> Assigned task:
Retype each entry. Leave nothing out.

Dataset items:
□ □ □ □ □ □ □

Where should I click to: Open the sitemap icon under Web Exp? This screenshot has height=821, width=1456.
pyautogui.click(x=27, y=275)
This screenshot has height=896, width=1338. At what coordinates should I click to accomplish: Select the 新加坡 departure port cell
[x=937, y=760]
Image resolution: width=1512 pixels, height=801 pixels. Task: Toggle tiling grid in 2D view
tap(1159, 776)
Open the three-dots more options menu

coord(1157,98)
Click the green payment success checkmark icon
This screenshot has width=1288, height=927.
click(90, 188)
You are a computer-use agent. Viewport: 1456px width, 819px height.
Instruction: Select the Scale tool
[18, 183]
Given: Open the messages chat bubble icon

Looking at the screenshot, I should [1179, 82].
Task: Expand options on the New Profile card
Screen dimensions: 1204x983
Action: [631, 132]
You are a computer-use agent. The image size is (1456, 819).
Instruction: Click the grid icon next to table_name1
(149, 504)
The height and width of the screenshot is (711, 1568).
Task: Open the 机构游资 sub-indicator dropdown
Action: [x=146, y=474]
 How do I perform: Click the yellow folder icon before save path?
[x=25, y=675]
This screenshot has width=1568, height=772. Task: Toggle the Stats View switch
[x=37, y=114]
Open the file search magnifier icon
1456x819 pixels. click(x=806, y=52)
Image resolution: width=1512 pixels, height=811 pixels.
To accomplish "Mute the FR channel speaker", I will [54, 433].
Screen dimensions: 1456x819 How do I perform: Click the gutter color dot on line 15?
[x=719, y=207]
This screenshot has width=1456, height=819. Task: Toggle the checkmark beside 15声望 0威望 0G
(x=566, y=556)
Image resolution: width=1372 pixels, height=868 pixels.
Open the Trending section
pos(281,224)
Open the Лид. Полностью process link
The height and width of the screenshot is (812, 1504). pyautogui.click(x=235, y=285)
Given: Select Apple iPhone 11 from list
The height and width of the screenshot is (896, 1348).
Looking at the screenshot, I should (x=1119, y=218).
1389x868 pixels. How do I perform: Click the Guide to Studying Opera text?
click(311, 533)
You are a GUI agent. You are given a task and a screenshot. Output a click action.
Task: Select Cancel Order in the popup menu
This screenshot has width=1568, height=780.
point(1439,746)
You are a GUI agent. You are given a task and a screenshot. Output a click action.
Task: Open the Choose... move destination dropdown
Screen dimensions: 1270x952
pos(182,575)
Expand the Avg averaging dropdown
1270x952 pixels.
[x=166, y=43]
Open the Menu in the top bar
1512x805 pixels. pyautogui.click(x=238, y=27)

□ □ □ □ □ □ □

> Output for this task:
Where should I click to: Open the sitemap icon under Web Exp? This screenshot has height=821, width=1456.
pyautogui.click(x=27, y=275)
This screenshot has height=896, width=1338. At what coordinates should I click to accomplish: Select the 新加坡 departure port cell
[x=937, y=760]
Image resolution: width=1512 pixels, height=801 pixels. Task: Toggle tiling grid in 2D view
tap(1159, 776)
Open the three-dots more options menu

coord(1157,98)
Click the green payment success checkmark icon
This screenshot has width=1288, height=927.
click(90, 188)
You are a computer-use agent. Viewport: 1456px width, 819px height.
Instruction: Select the Scale tool
[18, 183]
Given: Open the messages chat bubble icon

Looking at the screenshot, I should [1179, 82].
Task: Expand options on the New Profile card
Screen dimensions: 1204x983
Action: [631, 132]
You are a computer-use agent. The image size is (1456, 819).
Instruction: Click the grid icon next to table_name1
(149, 504)
The height and width of the screenshot is (711, 1568).
Task: Open the 机构游资 sub-indicator dropdown
Action: [x=146, y=474]
 How do I perform: Click the yellow folder icon before save path?
[x=25, y=675]
This screenshot has width=1568, height=772. Task: Toggle the Stats View switch
[x=37, y=114]
Open the file search magnifier icon
1456x819 pixels. click(x=806, y=52)
Image resolution: width=1512 pixels, height=811 pixels.
To accomplish "Mute the FR channel speaker", I will [54, 433].
Screen dimensions: 1456x819 How do I perform: Click the gutter color dot on line 15?
[x=719, y=207]
This screenshot has width=1456, height=819. Task: Toggle the checkmark beside 15声望 0威望 0G
(x=566, y=556)
Image resolution: width=1372 pixels, height=868 pixels.
Open the Trending section
pos(281,224)
Open the Лид. Полностью process link
The height and width of the screenshot is (812, 1504). pyautogui.click(x=235, y=285)
Given: Select Apple iPhone 11 from list
The height and width of the screenshot is (896, 1348).
Looking at the screenshot, I should (x=1119, y=218).
1389x868 pixels. How do I perform: Click the Guide to Studying Opera text?
click(311, 533)
You are a GUI agent. You are given a task and a screenshot. Output a click action.
Task: Select Cancel Order in the popup menu
This screenshot has width=1568, height=780.
point(1439,746)
You are a GUI agent. You are given a task and a screenshot. Output a click action.
Task: Open the Choose... move destination dropdown
Screen dimensions: 1270x952
pos(182,575)
Expand the Avg averaging dropdown
1270x952 pixels.
[x=166, y=43]
Open the Menu in the top bar
1512x805 pixels. pyautogui.click(x=238, y=27)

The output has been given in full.